New Jersey Gov. Phil Murphy’s stay-at-home order mandating residents to stay put inside their homes to stop the spread of the coronavirus is in full effect. But what does this mean for divorced parents with child custody agreements?

Does that mean the kids don’t get their weekends with your ex? Does that mean they have to stay put until the executive order is lifted?

Communicate with your ex

Visiting family is still allowed under the order to stay-at-home.

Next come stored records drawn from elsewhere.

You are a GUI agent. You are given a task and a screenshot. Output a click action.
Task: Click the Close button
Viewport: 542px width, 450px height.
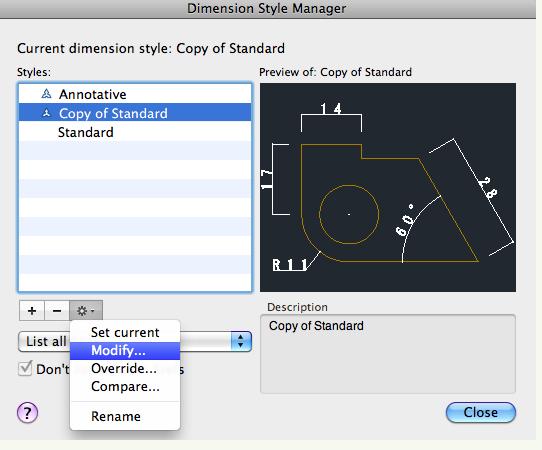(x=480, y=412)
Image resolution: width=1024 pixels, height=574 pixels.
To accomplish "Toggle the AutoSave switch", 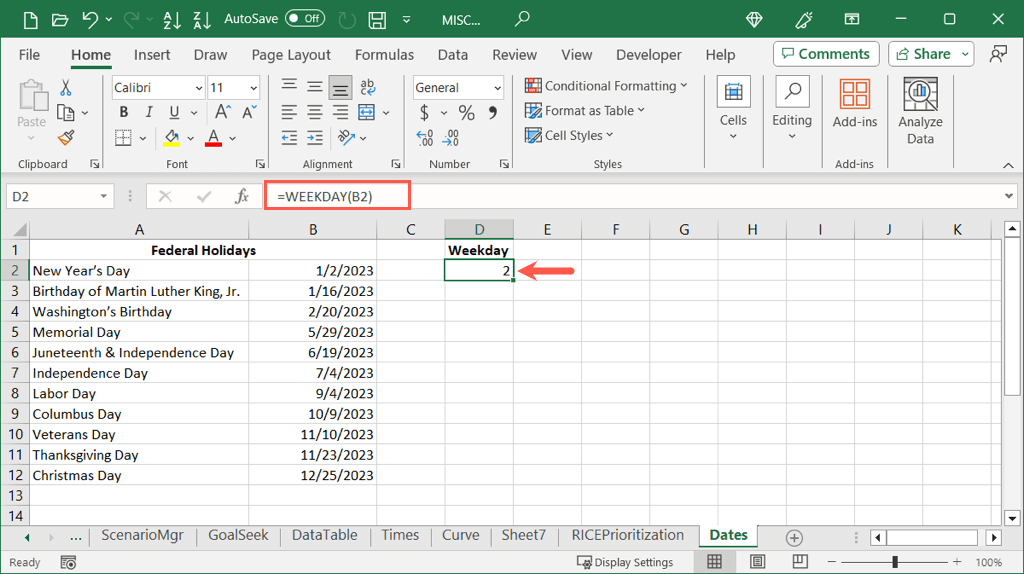I will (305, 18).
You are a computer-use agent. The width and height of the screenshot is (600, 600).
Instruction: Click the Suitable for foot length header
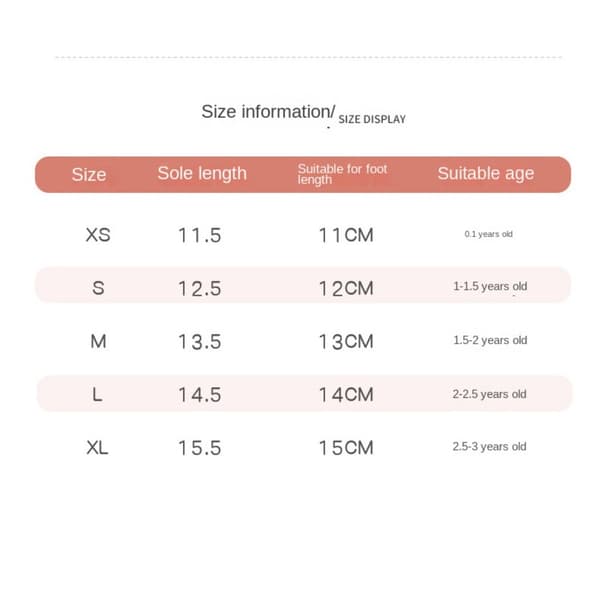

But it’s a good idea to keep your lines of communication open with your ex, especially during an anxious time like this.

Putting the kids first

The health of your family is obviously your top priority. With that in mind, here are a few tips for discussing child custody scheduling changes relating to the pandemic:

  • Try to be cooperative: The schedule isn’t changing to take time away with your kids. The focus is keeping your kids safe, and that might mean minimal changes in their environment. It also might mean one parent has less time with their kids than spelled out in the custody agreement until the threat of catching the virus has passed.
  • Reducing stress: Discuss what is best for the kids with your ex. Will they benefit from keeping the schedule as is, or do you need to tweak it to reduce their risk of getting the coronavirus and minimize anxiety and stress?
  • Make a plan: Consider talking to your ex about the possibility of shifting the custody agreement as needed if one of you gets sick.

Whatever game plan you and your ex agree upon, it makes sense to consider using other communication channels during this crisis. Facetime video chats, Skype calls, and texting with their mom or dad may help to maintain a sense of connection.